Later in Columbia, Sanders delivered his final speech to an oversized, half-empty auditorium - while in Iowa, he had easily filled an arena with some 5,000 supporters.
While Sanders has the support of some high-profile African Americans such as film director Spike Lee and the rapper Killer Mike, Clinton is backed by many local elected officials and black community figures.
The 68-year-old also curries favour with many of the same voters who supported her husband, Bill, whose popularity as a presidential candidate rivaled even that of Barack Obama.
Both presidents are men whom Clinton knows well, and she frequently jokes about being a part of their political lineage.
"I'm not running to do either one of their third terms, but I do think they really did a good job for America, and it would be foolish not to learn from them," Clinton said.
In South Carolina, Clinton's campaign has worked hard to hammer home the message that she is the only candidate who can break down barriers still preventing minorities from getting ahead.
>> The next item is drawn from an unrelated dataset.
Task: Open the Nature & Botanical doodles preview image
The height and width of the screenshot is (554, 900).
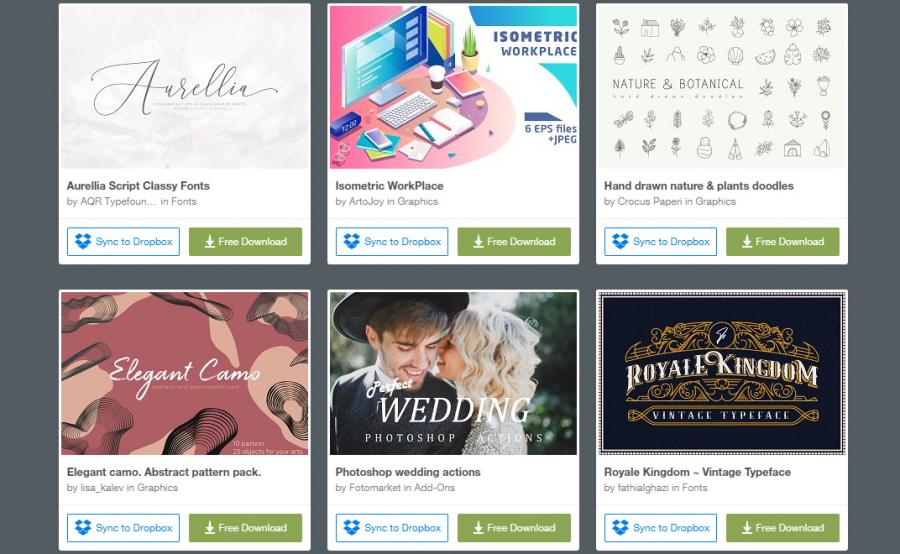Action: [x=721, y=87]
Some Clinton supporters say Senator Sanders, a transplanted New Yorker and self-declared democratic socialist who now represents Vermont, is little known in the south.
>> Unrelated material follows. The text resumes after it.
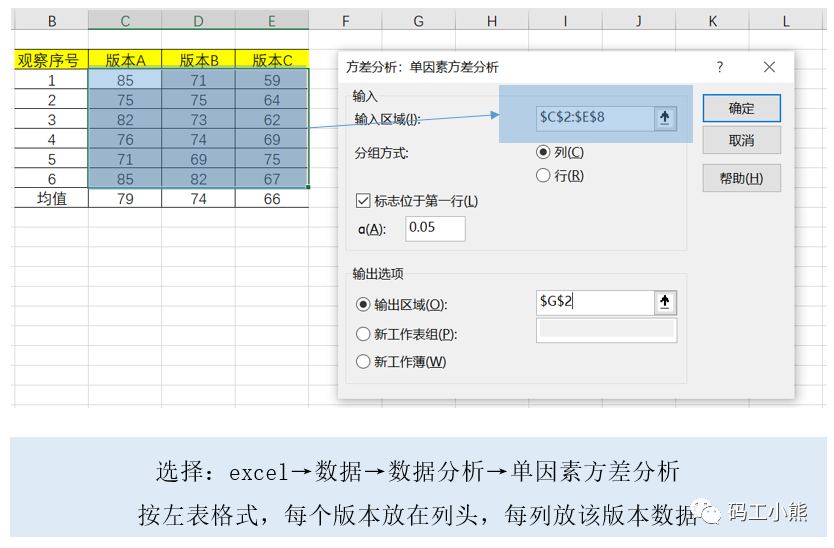Click the 确定 button

(741, 108)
Although Sanders, 74, was in South Carolina Friday, his prospects in the state are poor and he has invested few resources here.
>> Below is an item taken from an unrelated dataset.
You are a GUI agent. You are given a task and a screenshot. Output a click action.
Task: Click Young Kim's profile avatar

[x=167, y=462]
Instead, he is focusing on states like Ohio and Minnesota that vote in March, when a whopping 45 per cent of the delegates who will attend the nominating convention are up for grabs.
He is to spend Saturday in Texas and Minnesota, while Clinton will be back in Columbia by night.
Only three per cent of delegates for July's nominating convention in Philadelphia will be awarded by the end of the day.
But the 11 states that hold Democratic nominating contests just days later on Super Tuesday will send a whopping 18 per cent of the delegates to Philadelphia.
Clinton is ahead in most of the 11 states, but Sanders has the edge in Massachusetts and his adopted home state of Vermont.
Since he entered the campaign last year, Sanders has made up some lost ground with minorities in terms of face and name recognition.
But Clinton's supporters, minority or otherwise, invariably say she is "qualified" and "experienced".
"If she's elected, she can hit the ground running, she's familiar with foreign policy," said Sylvia Robinson, 64, a retired educator who attended the Orangeburg event.
A win on Saturday would mark Clinton's third since Feb 1, and would silence critics who say she has led a sluggish campaign.
Since entering the race last April, Clinton's campaign has had its ups and downs.
One of its lowest points was the FBI investigation into Clinton's use of a private email server during her tenure as secretary of state.
But the candidate said she was not worried.
"I am, you know, personally not concerned about it, I think that there will be a resolution on the security inquiry," she told MSNBC.
Polls carried out last week gave Clinton a clear advantage in South Carolina: about 56 per cent compared to 28 per cent for Bernie Sanders.